- **EXERCISE GOAL**
Turn the entries from the line containing "Image resolution: width=1338" through the last line into a numbered list, both ends included and blank lines omitted.

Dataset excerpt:
────────────────────────────────────────

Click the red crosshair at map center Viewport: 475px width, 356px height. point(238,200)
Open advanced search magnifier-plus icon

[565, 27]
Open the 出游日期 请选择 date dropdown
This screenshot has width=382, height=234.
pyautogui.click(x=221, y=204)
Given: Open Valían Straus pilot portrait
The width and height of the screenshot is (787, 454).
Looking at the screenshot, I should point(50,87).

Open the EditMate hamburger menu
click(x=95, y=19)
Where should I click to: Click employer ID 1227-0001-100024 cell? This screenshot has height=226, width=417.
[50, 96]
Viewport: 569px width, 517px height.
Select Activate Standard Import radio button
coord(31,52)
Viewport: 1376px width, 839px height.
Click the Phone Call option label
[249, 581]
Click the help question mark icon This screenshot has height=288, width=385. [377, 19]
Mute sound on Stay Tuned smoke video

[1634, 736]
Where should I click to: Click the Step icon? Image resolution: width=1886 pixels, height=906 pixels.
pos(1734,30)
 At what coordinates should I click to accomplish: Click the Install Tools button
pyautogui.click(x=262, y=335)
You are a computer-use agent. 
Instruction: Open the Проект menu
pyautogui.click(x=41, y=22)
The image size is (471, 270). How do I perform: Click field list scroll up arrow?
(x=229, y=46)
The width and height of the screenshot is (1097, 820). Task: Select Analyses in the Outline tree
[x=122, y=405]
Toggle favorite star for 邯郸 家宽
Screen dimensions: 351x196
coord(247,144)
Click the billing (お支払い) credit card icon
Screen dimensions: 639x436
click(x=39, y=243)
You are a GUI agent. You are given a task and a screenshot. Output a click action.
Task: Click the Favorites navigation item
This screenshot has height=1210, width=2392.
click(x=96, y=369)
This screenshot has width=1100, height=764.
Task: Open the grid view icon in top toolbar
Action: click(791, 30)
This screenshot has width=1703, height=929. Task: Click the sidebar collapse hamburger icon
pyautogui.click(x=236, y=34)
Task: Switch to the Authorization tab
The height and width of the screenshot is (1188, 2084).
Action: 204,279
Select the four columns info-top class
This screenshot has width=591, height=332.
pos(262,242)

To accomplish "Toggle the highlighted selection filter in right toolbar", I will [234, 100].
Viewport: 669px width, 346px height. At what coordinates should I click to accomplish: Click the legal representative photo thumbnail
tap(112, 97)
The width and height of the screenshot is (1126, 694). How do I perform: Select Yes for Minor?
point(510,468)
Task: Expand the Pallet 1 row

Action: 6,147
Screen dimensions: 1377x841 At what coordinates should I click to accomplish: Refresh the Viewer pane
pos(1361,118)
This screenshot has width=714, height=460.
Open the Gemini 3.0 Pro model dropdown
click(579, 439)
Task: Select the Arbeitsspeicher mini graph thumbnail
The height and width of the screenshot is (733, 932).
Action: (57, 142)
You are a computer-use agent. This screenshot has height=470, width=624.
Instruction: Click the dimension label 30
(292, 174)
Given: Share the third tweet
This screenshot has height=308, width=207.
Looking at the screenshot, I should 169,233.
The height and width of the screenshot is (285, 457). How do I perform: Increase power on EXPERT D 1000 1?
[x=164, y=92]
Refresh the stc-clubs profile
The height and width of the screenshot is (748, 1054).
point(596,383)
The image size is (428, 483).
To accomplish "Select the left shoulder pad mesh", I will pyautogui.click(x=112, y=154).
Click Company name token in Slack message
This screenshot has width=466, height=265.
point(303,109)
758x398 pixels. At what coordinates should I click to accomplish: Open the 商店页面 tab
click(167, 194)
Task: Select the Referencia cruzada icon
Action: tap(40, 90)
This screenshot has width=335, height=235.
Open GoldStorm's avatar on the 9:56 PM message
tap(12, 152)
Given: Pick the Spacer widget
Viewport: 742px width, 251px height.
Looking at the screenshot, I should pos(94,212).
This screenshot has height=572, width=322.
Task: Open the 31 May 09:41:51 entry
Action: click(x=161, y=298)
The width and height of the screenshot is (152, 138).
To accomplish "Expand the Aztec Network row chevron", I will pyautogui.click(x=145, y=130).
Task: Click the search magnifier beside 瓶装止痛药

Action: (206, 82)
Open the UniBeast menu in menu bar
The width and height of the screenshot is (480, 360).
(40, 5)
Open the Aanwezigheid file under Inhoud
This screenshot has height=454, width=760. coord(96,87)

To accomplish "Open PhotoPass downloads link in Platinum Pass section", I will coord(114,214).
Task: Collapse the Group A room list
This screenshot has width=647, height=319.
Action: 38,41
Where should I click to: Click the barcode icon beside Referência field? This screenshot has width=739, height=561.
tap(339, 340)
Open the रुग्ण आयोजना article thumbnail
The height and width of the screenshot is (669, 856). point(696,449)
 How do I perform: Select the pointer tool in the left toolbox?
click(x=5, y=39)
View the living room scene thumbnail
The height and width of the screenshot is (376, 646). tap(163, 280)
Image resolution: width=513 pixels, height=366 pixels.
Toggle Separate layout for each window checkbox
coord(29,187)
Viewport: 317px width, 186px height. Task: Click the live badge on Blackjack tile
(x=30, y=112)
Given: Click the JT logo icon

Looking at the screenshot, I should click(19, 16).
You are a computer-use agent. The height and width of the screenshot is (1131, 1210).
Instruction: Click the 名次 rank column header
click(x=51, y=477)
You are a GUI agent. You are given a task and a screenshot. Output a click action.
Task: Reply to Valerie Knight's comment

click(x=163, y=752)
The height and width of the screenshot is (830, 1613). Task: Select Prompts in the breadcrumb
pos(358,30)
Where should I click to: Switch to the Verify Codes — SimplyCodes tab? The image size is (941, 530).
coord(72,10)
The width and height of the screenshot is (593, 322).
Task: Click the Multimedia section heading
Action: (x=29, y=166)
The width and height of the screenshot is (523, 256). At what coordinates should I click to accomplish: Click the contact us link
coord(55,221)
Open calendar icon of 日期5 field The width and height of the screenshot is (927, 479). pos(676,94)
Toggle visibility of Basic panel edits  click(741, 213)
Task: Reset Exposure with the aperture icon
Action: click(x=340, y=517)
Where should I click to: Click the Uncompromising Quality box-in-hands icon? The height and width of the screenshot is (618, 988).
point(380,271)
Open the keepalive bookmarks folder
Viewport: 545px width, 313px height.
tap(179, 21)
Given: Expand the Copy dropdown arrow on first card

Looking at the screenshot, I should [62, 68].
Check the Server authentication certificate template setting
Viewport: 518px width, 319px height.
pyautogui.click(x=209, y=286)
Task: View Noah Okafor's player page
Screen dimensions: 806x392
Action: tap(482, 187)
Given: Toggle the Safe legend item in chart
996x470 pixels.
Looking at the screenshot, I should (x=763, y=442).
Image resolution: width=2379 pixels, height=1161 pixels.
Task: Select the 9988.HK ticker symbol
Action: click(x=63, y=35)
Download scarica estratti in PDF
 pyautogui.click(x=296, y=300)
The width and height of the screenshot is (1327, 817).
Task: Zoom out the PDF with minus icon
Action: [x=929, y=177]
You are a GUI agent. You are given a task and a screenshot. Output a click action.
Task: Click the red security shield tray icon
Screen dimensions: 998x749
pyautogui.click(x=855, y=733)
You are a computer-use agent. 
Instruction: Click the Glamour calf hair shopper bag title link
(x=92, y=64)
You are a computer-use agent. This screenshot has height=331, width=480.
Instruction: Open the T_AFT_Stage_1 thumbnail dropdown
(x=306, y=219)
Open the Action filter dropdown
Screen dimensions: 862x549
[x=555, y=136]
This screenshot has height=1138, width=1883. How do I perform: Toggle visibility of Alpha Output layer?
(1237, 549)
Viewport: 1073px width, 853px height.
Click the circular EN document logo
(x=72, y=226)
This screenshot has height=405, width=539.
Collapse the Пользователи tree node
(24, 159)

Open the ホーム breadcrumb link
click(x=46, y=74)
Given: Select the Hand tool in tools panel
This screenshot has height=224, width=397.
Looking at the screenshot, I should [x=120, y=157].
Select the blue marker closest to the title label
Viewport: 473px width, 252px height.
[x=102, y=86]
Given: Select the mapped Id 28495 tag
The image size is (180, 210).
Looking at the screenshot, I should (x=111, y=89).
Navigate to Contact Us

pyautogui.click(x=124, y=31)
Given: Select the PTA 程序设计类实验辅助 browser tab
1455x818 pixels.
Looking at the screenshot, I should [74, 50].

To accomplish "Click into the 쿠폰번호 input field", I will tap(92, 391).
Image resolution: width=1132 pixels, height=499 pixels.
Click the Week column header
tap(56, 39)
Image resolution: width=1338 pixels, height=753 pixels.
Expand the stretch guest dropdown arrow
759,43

────────────────────────────────────────

- **ANSWER TO THIS TASK**
1. Image resolution: width=1338 pixels, height=753 pixels.
2. Expand the stretch guest dropdown arrow
3. 759,43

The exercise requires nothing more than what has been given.